Best Affirms Ratings Flagstone Re Africa’s ‘A-‘ Ratings; Outlook Stable
A.M. Best Co. has affirmed the financial strength rating (FSR) of ‘A-‘ (Excellent) and issuer credit rating (ICR) of “a-” of Flagstone Reinsurance Africa Limited, both with stable outlooks.
The ratings reflect the company’s” strong risk-adjusted capitalization as well as the explicit support provided by its parent, Flagstone Reassurance Suisse SA,” Best explained. However Best also indicated that “the execution risks associated with the company’s business plan given the rapid growth, the competitive South African reinsurance market and Flagstone Re Africa’s small business profile in this market,” should be considered as offsetting factors.
Best noted that the “support provided by Flagstone Suisse is fundamental to the ratings assigned to Flagstone Re Africa. The support comes in the form of an extensive reinsurance program, including a 75 percent quota share agreement on all lines of business, along with a contractual agreement guaranteeing all liabilities of the Flagstone Re Africa subsidiary. Additional global resources available from the Flagstone Suisse group include executive and non-executive support, underwriting guidelines, marketing, modeling and operating systems.

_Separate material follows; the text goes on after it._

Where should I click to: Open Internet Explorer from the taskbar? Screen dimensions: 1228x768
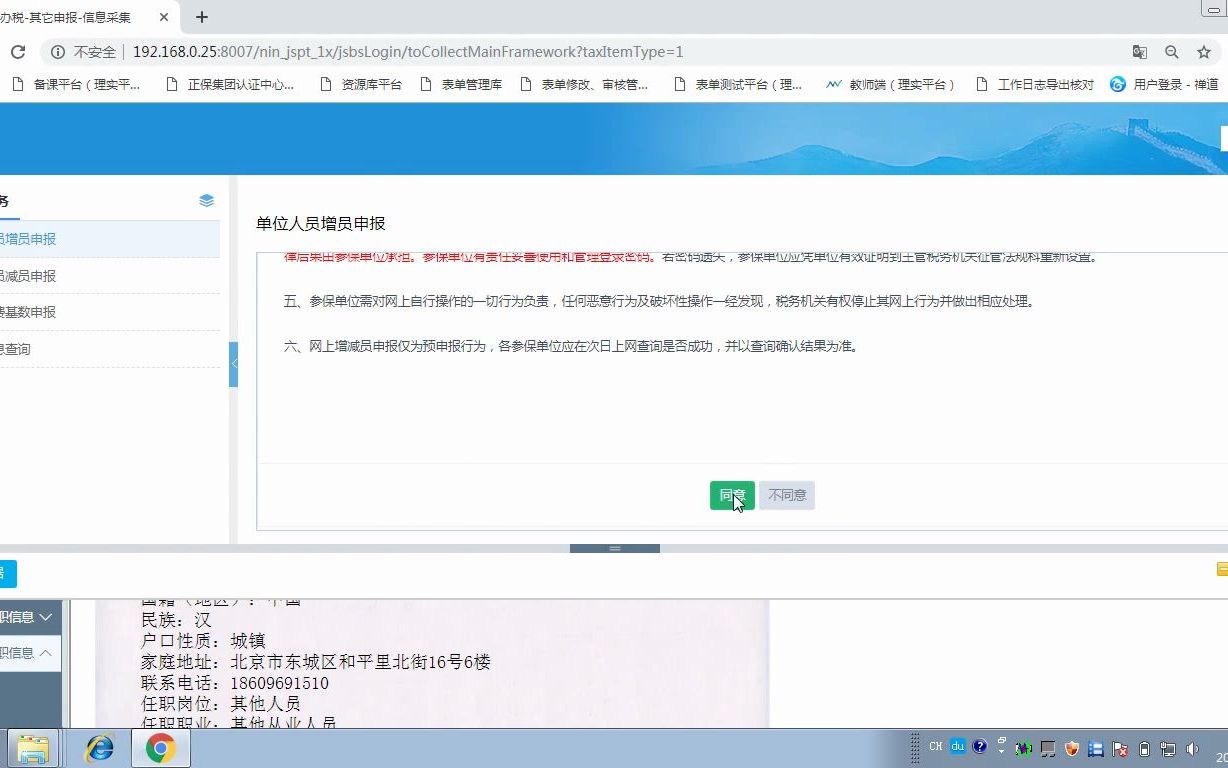point(100,747)
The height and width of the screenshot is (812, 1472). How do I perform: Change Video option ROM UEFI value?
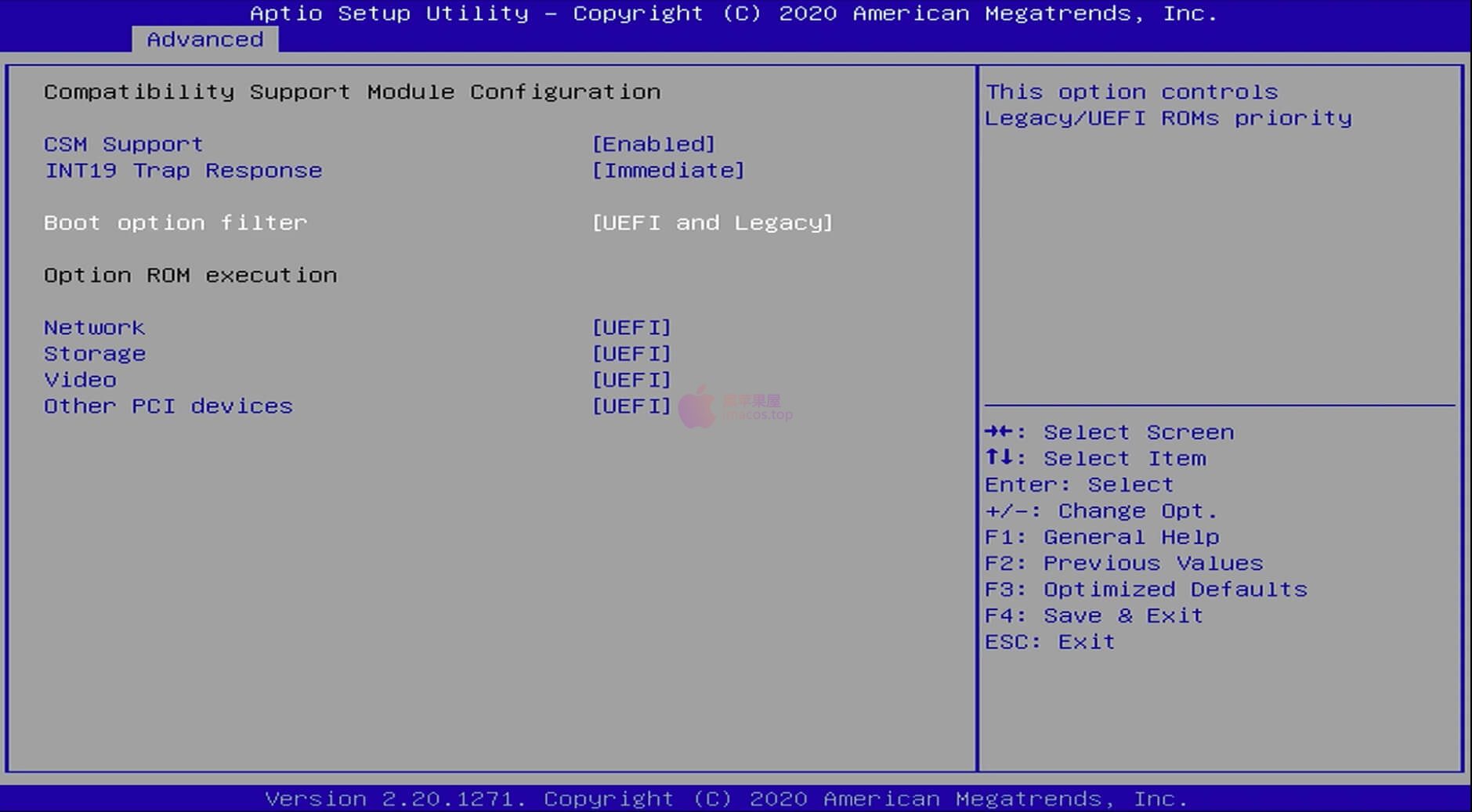[x=631, y=380]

In June 2008, Flagstone Re Africa’s capital position was strengthened by a capital injection of approximately RAND 70 million ($8.9 million) from Flagstone Suisse (as part of the acquisition of the 65 percent shareholding).” Best said it believes that the “strong risk-adjusted capital position is likely to be maintained in the next three to five years, partly due to the low retention.”
The rating agency also noted that last September Flagstone Suisse decided to exercise its option to acquire the remaining 35 percent of Flagstone Re Africa—earlier than had been originally anticipated. Best said it “views this move as a positive reinforcement of Flagstone Suisse’s commitment to its Africa subsidiary.”
Best also considers Flagstone Re Africa’s current business profile to be limited due to its relatively small premium volumes and market share. “However, despite the competitive market,” Best added that it “believes the company’s growth targets of 10 percent above inflation in both 2009 and 2010 are achievable. The company’s gross premiums grew by 63 percent to RAND 159 million [$21 million] between 2006 and 2008, with the bulk of the growth in 2008.”
Best expects Flagstone Re Africa’s underwriting performance to “improve in the short to medium term as the growing book of business leads to claims stability, and fixed expenses are spread over a larger base. In 2008, the company posted a breakeven pre-tax profit, as underwriting losses were largely offset by positive investment.